YOUR INSTRUCTIONS –
Turn every line of the records below into one numbered list, and leave out the blank lines.

DATA LISTING –
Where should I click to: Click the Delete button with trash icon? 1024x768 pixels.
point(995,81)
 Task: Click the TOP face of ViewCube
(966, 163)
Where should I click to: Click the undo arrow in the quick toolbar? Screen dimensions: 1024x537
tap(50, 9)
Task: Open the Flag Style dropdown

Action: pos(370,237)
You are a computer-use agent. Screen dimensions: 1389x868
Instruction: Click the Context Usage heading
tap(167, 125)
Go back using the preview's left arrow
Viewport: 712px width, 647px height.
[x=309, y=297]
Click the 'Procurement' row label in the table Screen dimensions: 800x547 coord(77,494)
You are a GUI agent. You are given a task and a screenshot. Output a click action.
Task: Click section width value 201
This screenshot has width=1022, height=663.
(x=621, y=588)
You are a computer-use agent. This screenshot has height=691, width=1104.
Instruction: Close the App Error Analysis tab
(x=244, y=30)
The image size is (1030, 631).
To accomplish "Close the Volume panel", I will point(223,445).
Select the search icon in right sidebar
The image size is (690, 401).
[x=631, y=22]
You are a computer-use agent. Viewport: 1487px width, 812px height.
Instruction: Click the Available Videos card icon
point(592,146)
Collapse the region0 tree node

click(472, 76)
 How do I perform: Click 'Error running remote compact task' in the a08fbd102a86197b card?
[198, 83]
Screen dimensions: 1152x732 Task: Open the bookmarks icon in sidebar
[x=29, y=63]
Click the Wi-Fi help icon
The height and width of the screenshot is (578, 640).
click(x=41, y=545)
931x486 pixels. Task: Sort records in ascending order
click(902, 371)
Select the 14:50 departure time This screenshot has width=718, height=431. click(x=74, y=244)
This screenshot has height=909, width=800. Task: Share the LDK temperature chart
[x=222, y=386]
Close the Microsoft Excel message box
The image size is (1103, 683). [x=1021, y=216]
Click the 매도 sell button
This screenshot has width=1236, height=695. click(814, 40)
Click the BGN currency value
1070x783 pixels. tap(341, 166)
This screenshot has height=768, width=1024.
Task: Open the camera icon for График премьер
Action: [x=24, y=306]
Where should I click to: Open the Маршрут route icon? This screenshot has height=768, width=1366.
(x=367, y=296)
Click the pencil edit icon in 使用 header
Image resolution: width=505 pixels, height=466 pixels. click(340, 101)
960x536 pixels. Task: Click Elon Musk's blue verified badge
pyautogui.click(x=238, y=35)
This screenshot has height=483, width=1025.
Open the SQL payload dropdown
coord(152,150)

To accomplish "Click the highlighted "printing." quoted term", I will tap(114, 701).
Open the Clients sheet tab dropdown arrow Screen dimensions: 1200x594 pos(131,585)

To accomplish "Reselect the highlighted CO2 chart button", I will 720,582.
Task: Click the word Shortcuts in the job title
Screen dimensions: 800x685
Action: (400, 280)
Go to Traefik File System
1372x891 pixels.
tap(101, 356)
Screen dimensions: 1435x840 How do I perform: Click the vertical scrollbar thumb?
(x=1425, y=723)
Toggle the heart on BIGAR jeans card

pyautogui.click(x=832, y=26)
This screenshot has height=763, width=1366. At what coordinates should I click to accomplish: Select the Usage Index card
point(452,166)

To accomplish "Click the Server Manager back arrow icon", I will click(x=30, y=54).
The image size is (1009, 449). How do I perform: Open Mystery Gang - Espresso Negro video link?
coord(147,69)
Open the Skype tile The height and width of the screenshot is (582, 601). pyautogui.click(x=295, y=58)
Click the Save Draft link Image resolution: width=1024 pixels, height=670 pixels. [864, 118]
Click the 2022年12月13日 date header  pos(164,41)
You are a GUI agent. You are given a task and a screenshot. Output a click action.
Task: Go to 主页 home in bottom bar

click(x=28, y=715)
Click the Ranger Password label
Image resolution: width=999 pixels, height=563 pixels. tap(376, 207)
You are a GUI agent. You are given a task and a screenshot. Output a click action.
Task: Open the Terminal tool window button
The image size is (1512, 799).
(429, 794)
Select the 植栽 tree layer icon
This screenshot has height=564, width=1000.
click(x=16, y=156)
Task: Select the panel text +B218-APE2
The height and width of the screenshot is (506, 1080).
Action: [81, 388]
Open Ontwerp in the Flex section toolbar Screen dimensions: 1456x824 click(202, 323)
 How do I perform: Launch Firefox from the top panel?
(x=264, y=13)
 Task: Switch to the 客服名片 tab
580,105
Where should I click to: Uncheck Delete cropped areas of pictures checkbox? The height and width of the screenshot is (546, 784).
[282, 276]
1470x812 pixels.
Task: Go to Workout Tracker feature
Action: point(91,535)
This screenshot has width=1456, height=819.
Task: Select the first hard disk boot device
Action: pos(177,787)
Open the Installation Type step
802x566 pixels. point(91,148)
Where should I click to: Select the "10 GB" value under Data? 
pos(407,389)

WRITTEN SOLUTION –
1. Where should I click to: Click the Delete button with trash icon? 1024x768 pixels.
2. point(995,81)
3.  Task: Click the TOP face of ViewCube
4. (966, 163)
5. Where should I click to: Click the undo arrow in the quick toolbar? Screen dimensions: 1024x537
6. tap(50, 9)
7. Task: Open the Flag Style dropdown
8. Action: pos(370,237)
9. You are a computer-use agent. Screen dimensions: 1389x868
10. Instruction: Click the Context Usage heading
11. tap(167, 125)
12. Go back using the preview's left arrow
13. Viewport: 712px width, 647px height.
14. [x=309, y=297]
15. Click the 'Procurement' row label in the table Screen dimensions: 800x547 coord(77,494)
16. You are a GUI agent. You are given a task and a screenshot. Output a click action.
17. Task: Click section width value 201
18. This screenshot has width=1022, height=663.
19. (x=621, y=588)
20. You are a computer-use agent. This screenshot has height=691, width=1104.
21. Instruction: Close the App Error Analysis tab
22. (x=244, y=30)
23. The image size is (1030, 631).
24. To accomplish "Close the Volume panel", I will point(223,445).
25. Select the search icon in right sidebar
26. The image size is (690, 401).
27. [x=631, y=22]
28. You are a computer-use agent. Viewport: 1487px width, 812px height.
29. Instruction: Click the Available Videos card icon
30. point(592,146)
31. Collapse the region0 tree node
32. click(472, 76)
33.  How do I perform: Click 'Error running remote compact task' in the a08fbd102a86197b card?
34. [198, 83]
35. Screen dimensions: 1152x732 Task: Open the bookmarks icon in sidebar
36. [x=29, y=63]
37. Click the Wi-Fi help icon
38. The height and width of the screenshot is (578, 640).
39. click(x=41, y=545)
40. 931x486 pixels. Task: Sort records in ascending order
41. click(902, 371)
42. Select the 14:50 departure time This screenshot has width=718, height=431. click(x=74, y=244)
43. This screenshot has height=909, width=800. Task: Share the LDK temperature chart
44. [x=222, y=386]
45. Close the Microsoft Excel message box
46. The image size is (1103, 683). [x=1021, y=216]
47. Click the 매도 sell button
48. This screenshot has width=1236, height=695. click(814, 40)
49. Click the BGN currency value
50. 1070x783 pixels. tap(341, 166)
51. This screenshot has height=768, width=1024.
52. Task: Open the camera icon for График премьер
53. Action: [x=24, y=306]
54. Where should I click to: Open the Маршрут route icon? This screenshot has height=768, width=1366.
55. (x=367, y=296)
56. Click the pencil edit icon in 使用 header
57. Image resolution: width=505 pixels, height=466 pixels. click(340, 101)
58. 960x536 pixels. Task: Click Elon Musk's blue verified badge
59. pyautogui.click(x=238, y=35)
60. This screenshot has height=483, width=1025.
61. Open the SQL payload dropdown
62. coord(152,150)
63. To accomplish "Click the highlighted "printing." quoted term", I will tap(114, 701).
64. Open the Clients sheet tab dropdown arrow Screen dimensions: 1200x594 pos(131,585)
65. To accomplish "Reselect the highlighted CO2 chart button", I will 720,582.
66. Task: Click the word Shortcuts in the job title
67. Screen dimensions: 800x685
68. Action: (400, 280)
69. Go to Traefik File System
70. 1372x891 pixels.
71. tap(101, 356)
72. Screen dimensions: 1435x840 How do I perform: Click the vertical scrollbar thumb?
73. (x=1425, y=723)
74. Toggle the heart on BIGAR jeans card
75. pyautogui.click(x=832, y=26)
76. This screenshot has height=763, width=1366. At what coordinates should I click to accomplish: Select the Usage Index card
77. point(452,166)
78. To accomplish "Click the Server Manager back arrow icon", I will click(x=30, y=54).
79. The image size is (1009, 449). How do I perform: Open Mystery Gang - Espresso Negro video link?
80. coord(147,69)
81. Open the Skype tile The height and width of the screenshot is (582, 601). pyautogui.click(x=295, y=58)
82. Click the Save Draft link Image resolution: width=1024 pixels, height=670 pixels. [864, 118]
83. Click the 2022年12月13日 date header  pos(164,41)
84. You are a GUI agent. You are given a task and a screenshot. Output a click action.
85. Task: Go to 主页 home in bottom bar
86. click(x=28, y=715)
87. Click the Ranger Password label
88. Image resolution: width=999 pixels, height=563 pixels. tap(376, 207)
89. You are a GUI agent. You are given a task and a screenshot. Output a click action.
90. Task: Open the Terminal tool window button
91. The image size is (1512, 799).
92. (429, 794)
93. Select the 植栽 tree layer icon
94. This screenshot has height=564, width=1000.
95. click(x=16, y=156)
96. Task: Select the panel text +B218-APE2
97. The height and width of the screenshot is (506, 1080).
98. Action: [81, 388]
99. Open Ontwerp in the Flex section toolbar Screen dimensions: 1456x824 click(202, 323)
100.  How do I perform: Launch Firefox from the top panel?
101. (x=264, y=13)
102.  Task: Switch to the 客服名片 tab
103. 580,105
104. Where should I click to: Uncheck Delete cropped areas of pictures checkbox? The height and width of the screenshot is (546, 784).
105. [282, 276]
106. 1470x812 pixels.
107. Task: Go to Workout Tracker feature
108. Action: point(91,535)
109. This screenshot has width=1456, height=819.
110. Task: Select the first hard disk boot device
111. Action: pos(177,787)
112. Open the Installation Type step
113. 802x566 pixels. point(91,148)
114. Where should I click to: Select the "10 GB" value under Data? 
115. pos(407,389)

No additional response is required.